Figure 1. CRABPII is a deacetylation substrate of SIRT1.

(A) Identification and SILAC quantification of K102 Lys acetylation site on CRABPII. Left panel represents the relative abundances of K102 Lys acetylation sites in SIRT1 KO (light label) and WT (heavy label) MEFs. Right panel shows the MS/MS spectrum that identified “LLK(ac)GEGPK” on CRABPII. b and y ions represent peptide backbone fragmentations containing N- or C- terminus, respectively. Please also see Table S1.

(B) The RA treatment enhances the interaction between HA-CRABPII and SIRT1 in HEK293T cells.

(C) The RA treatment enhances the interaction between CRABPII and endogenous SIRT1 in MEFs.

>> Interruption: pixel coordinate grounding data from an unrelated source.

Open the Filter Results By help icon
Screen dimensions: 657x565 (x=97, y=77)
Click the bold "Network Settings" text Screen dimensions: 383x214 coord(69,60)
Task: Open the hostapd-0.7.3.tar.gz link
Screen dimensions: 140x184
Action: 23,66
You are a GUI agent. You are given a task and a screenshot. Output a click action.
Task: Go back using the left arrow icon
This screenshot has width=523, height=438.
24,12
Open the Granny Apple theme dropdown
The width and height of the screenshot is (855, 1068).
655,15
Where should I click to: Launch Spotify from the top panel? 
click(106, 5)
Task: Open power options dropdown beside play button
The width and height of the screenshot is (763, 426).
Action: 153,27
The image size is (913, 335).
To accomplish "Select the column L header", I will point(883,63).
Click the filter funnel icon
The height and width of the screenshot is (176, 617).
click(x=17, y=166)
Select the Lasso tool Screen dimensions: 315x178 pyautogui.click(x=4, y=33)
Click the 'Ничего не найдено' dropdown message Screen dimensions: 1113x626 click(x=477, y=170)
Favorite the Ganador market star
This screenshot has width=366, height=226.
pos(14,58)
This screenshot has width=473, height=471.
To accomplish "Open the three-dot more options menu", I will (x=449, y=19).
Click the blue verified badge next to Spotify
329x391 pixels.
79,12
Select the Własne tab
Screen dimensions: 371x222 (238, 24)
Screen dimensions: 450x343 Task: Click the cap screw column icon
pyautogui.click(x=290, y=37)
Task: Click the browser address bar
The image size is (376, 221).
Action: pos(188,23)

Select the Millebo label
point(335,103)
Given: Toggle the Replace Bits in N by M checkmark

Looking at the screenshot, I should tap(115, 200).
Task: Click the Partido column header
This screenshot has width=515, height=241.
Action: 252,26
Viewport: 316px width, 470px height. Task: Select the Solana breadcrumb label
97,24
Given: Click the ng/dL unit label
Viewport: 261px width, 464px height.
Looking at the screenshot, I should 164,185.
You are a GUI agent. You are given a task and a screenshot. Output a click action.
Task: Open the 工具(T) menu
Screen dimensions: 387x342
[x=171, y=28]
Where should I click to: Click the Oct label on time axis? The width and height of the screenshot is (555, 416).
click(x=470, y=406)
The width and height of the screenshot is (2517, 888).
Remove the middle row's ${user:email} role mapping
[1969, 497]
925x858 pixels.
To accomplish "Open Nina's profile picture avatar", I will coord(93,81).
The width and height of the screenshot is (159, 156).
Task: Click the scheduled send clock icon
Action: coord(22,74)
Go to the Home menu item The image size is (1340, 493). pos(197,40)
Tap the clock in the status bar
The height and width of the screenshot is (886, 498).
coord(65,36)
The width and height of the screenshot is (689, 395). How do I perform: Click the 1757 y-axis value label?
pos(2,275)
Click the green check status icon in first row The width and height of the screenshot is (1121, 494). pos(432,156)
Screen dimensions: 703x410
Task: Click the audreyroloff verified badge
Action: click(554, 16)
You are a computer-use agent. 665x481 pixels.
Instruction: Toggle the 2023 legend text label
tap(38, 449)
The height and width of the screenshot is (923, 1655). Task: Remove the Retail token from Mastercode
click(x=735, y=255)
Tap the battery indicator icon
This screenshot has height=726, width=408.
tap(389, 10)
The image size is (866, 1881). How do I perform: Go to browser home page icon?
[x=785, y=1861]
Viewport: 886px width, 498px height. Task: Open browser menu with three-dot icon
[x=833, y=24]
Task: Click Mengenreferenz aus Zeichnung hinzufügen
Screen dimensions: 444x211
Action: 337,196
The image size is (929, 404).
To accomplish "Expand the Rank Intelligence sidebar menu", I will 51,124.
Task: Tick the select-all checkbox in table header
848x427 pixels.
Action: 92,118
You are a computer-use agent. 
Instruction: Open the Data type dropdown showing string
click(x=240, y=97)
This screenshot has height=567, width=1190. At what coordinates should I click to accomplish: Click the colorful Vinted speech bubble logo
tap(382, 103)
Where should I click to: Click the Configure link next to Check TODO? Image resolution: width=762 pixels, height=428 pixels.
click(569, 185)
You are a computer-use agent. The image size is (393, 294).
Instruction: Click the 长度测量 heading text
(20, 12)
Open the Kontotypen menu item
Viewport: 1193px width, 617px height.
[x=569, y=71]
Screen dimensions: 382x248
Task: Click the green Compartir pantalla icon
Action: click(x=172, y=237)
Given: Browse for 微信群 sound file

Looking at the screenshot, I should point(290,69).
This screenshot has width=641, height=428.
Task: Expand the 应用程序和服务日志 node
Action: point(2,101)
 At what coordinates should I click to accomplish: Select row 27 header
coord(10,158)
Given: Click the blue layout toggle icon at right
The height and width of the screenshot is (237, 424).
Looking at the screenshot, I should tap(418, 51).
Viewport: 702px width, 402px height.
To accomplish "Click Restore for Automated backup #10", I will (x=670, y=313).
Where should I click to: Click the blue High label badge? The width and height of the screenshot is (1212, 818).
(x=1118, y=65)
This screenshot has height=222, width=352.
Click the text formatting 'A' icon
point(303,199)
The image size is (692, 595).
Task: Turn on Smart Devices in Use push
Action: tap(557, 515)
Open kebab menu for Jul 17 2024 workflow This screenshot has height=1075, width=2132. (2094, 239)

(D) SIRT1 deficiency increases acetylation levels of CRABPII in HEK293T cells (left panel), and the RA treatment induces the acetylation of CRABPII in WT but not SIRT1 KO MEFs (right panel).

(E) SIRT1 deacetylates CRABPII in vitro. Affinity purified acetylated HA-CRABPII proteins were incubated with or without recombinant SIRT1 protein in buffers containing indicated chemicals as described in Experimental Procedures.